- EXERCISE AIM -
Output the entire listing below exactly as it stands.

- DATA IN THIS EXERCISE -
* * * * * * *

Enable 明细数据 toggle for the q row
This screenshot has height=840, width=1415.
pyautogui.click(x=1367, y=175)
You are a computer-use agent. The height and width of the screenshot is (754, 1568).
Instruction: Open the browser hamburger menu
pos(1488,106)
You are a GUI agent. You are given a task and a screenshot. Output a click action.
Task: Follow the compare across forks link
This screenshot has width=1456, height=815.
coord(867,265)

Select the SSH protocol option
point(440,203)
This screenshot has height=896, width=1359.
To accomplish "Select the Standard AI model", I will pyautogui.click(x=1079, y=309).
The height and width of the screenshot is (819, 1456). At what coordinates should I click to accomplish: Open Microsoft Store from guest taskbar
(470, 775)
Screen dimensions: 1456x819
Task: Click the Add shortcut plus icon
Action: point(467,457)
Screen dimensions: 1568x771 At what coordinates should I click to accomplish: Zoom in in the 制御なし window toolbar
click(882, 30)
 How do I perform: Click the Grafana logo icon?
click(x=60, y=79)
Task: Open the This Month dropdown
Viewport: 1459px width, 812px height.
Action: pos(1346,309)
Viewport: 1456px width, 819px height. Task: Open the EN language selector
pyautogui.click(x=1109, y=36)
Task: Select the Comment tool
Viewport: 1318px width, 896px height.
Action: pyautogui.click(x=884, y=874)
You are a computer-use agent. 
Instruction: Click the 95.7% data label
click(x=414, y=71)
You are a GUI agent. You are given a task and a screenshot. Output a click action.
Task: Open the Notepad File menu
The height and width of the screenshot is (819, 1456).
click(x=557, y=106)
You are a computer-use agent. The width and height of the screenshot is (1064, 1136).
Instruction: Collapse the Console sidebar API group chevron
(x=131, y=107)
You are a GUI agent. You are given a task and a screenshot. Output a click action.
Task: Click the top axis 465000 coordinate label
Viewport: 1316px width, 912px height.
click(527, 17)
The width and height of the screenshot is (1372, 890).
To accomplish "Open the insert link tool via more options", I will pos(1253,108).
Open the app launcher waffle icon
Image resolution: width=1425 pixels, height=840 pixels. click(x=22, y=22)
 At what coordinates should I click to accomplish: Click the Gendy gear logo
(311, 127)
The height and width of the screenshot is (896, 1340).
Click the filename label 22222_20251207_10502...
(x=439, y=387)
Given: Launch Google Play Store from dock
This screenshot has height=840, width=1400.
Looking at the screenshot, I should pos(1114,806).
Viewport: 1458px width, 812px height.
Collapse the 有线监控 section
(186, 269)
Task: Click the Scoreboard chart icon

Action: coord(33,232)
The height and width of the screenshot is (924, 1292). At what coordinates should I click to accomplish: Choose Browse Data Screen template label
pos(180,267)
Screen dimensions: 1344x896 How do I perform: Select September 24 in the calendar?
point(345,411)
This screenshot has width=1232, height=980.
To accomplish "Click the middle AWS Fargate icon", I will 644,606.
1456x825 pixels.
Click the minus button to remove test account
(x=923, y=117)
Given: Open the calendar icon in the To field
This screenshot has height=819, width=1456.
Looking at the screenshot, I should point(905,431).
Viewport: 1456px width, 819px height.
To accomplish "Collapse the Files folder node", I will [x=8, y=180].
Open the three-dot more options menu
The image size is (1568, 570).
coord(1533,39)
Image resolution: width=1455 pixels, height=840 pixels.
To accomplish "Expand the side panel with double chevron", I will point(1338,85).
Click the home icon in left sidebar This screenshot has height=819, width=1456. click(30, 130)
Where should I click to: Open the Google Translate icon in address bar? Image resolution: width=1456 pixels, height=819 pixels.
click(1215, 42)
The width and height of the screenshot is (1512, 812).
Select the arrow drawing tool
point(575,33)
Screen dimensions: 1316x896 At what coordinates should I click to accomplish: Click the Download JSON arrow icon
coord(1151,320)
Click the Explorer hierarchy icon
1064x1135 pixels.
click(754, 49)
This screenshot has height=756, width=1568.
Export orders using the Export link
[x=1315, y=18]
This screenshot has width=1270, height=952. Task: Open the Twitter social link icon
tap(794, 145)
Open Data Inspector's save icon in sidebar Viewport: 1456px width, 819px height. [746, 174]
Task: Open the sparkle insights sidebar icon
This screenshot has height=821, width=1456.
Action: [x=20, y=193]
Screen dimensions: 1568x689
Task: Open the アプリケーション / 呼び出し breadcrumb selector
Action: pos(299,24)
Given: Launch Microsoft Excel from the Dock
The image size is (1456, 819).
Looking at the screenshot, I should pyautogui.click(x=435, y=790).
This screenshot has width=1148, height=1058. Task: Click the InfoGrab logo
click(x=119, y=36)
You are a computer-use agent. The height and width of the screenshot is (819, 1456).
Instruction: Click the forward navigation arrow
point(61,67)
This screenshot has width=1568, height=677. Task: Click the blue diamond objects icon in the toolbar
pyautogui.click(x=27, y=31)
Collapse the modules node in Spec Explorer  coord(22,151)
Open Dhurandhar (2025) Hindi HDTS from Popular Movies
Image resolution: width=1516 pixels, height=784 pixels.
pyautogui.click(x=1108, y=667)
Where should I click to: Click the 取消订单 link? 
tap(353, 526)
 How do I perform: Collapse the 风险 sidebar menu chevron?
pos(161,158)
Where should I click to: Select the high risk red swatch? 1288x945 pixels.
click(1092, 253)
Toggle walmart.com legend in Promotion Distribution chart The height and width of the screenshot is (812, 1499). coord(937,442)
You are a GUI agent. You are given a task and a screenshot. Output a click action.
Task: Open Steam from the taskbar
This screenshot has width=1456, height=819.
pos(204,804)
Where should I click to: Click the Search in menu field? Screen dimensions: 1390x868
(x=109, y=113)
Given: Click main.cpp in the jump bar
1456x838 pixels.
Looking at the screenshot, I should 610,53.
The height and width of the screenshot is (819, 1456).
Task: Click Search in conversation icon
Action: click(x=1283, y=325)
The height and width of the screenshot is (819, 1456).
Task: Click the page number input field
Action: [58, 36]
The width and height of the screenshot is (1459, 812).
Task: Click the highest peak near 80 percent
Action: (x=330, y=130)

* * * * * * *

- TASK OUTPUT -
Enable 明细数据 toggle for the q row
This screenshot has height=840, width=1415.
pyautogui.click(x=1367, y=175)
You are a computer-use agent. The height and width of the screenshot is (754, 1568).
Instruction: Open the browser hamburger menu
pos(1488,106)
You are a GUI agent. You are given a task and a screenshot. Output a click action.
Task: Follow the compare across forks link
This screenshot has width=1456, height=815.
coord(867,265)

Select the SSH protocol option
point(440,203)
This screenshot has height=896, width=1359.
To accomplish "Select the Standard AI model", I will pyautogui.click(x=1079, y=309).
The height and width of the screenshot is (819, 1456). At what coordinates should I click to accomplish: Open Microsoft Store from guest taskbar
(470, 775)
Screen dimensions: 1456x819
Task: Click the Add shortcut plus icon
Action: point(467,457)
Screen dimensions: 1568x771 At what coordinates should I click to accomplish: Zoom in in the 制御なし window toolbar
click(882, 30)
 How do I perform: Click the Grafana logo icon?
click(x=60, y=79)
Task: Open the This Month dropdown
Viewport: 1459px width, 812px height.
Action: pos(1346,309)
Viewport: 1456px width, 819px height. Task: Open the EN language selector
pyautogui.click(x=1109, y=36)
Task: Select the Comment tool
Viewport: 1318px width, 896px height.
Action: pyautogui.click(x=884, y=874)
You are a computer-use agent. 
Instruction: Click the 95.7% data label
click(x=414, y=71)
You are a GUI agent. You are given a task and a screenshot. Output a click action.
Task: Open the Notepad File menu
The height and width of the screenshot is (819, 1456).
click(x=557, y=106)
You are a computer-use agent. The width and height of the screenshot is (1064, 1136).
Instruction: Collapse the Console sidebar API group chevron
(x=131, y=107)
You are a GUI agent. You are given a task and a screenshot. Output a click action.
Task: Click the top axis 465000 coordinate label
Viewport: 1316px width, 912px height.
click(527, 17)
The width and height of the screenshot is (1372, 890).
To accomplish "Open the insert link tool via more options", I will pos(1253,108).
Open the app launcher waffle icon
Image resolution: width=1425 pixels, height=840 pixels. click(x=22, y=22)
 At what coordinates should I click to accomplish: Click the Gendy gear logo
(311, 127)
The height and width of the screenshot is (896, 1340).
Click the filename label 22222_20251207_10502...
(x=439, y=387)
Given: Launch Google Play Store from dock
This screenshot has height=840, width=1400.
Looking at the screenshot, I should pos(1114,806).
Viewport: 1458px width, 812px height.
Collapse the 有线监控 section
(186, 269)
Task: Click the Scoreboard chart icon

Action: coord(33,232)
The height and width of the screenshot is (924, 1292). At what coordinates should I click to accomplish: Choose Browse Data Screen template label
pos(180,267)
Screen dimensions: 1344x896 How do I perform: Select September 24 in the calendar?
point(345,411)
This screenshot has width=1232, height=980.
To accomplish "Click the middle AWS Fargate icon", I will 644,606.
1456x825 pixels.
Click the minus button to remove test account
(x=923, y=117)
Given: Open the calendar icon in the To field
This screenshot has height=819, width=1456.
Looking at the screenshot, I should point(905,431).
Viewport: 1456px width, 819px height.
To accomplish "Collapse the Files folder node", I will [x=8, y=180].
Open the three-dot more options menu
The image size is (1568, 570).
coord(1533,39)
Image resolution: width=1455 pixels, height=840 pixels.
To accomplish "Expand the side panel with double chevron", I will point(1338,85).
Click the home icon in left sidebar This screenshot has height=819, width=1456. click(30, 130)
Where should I click to: Open the Google Translate icon in address bar? Image resolution: width=1456 pixels, height=819 pixels.
click(1215, 42)
The width and height of the screenshot is (1512, 812).
Select the arrow drawing tool
point(575,33)
Screen dimensions: 1316x896 At what coordinates should I click to accomplish: Click the Download JSON arrow icon
coord(1151,320)
Click the Explorer hierarchy icon
1064x1135 pixels.
click(754, 49)
This screenshot has height=756, width=1568.
Export orders using the Export link
[x=1315, y=18]
This screenshot has width=1270, height=952. Task: Open the Twitter social link icon
tap(794, 145)
Open Data Inspector's save icon in sidebar Viewport: 1456px width, 819px height. [746, 174]
Task: Open the sparkle insights sidebar icon
This screenshot has height=821, width=1456.
Action: [x=20, y=193]
Screen dimensions: 1568x689
Task: Open the アプリケーション / 呼び出し breadcrumb selector
Action: pos(299,24)
Given: Launch Microsoft Excel from the Dock
The image size is (1456, 819).
Looking at the screenshot, I should pyautogui.click(x=435, y=790).
This screenshot has width=1148, height=1058. Task: Click the InfoGrab logo
click(x=119, y=36)
You are a computer-use agent. The height and width of the screenshot is (819, 1456).
Instruction: Click the forward navigation arrow
point(61,67)
This screenshot has width=1568, height=677. Task: Click the blue diamond objects icon in the toolbar
pyautogui.click(x=27, y=31)
Collapse the modules node in Spec Explorer  coord(22,151)
Open Dhurandhar (2025) Hindi HDTS from Popular Movies
Image resolution: width=1516 pixels, height=784 pixels.
pyautogui.click(x=1108, y=667)
Where should I click to: Click the 取消订单 link? 
tap(353, 526)
 How do I perform: Collapse the 风险 sidebar menu chevron?
pos(161,158)
Where should I click to: Select the high risk red swatch? 1288x945 pixels.
click(1092, 253)
Toggle walmart.com legend in Promotion Distribution chart The height and width of the screenshot is (812, 1499). coord(937,442)
You are a GUI agent. You are given a task and a screenshot. Output a click action.
Task: Open Steam from the taskbar
This screenshot has width=1456, height=819.
pos(204,804)
Where should I click to: Click the Search in menu field? Screen dimensions: 1390x868
(x=109, y=113)
Given: Click main.cpp in the jump bar
1456x838 pixels.
Looking at the screenshot, I should 610,53.
The height and width of the screenshot is (819, 1456).
Task: Click Search in conversation icon
Action: click(x=1283, y=325)
The height and width of the screenshot is (819, 1456).
Task: Click the page number input field
Action: [58, 36]
The width and height of the screenshot is (1459, 812).
Task: Click the highest peak near 80 percent
Action: (x=330, y=130)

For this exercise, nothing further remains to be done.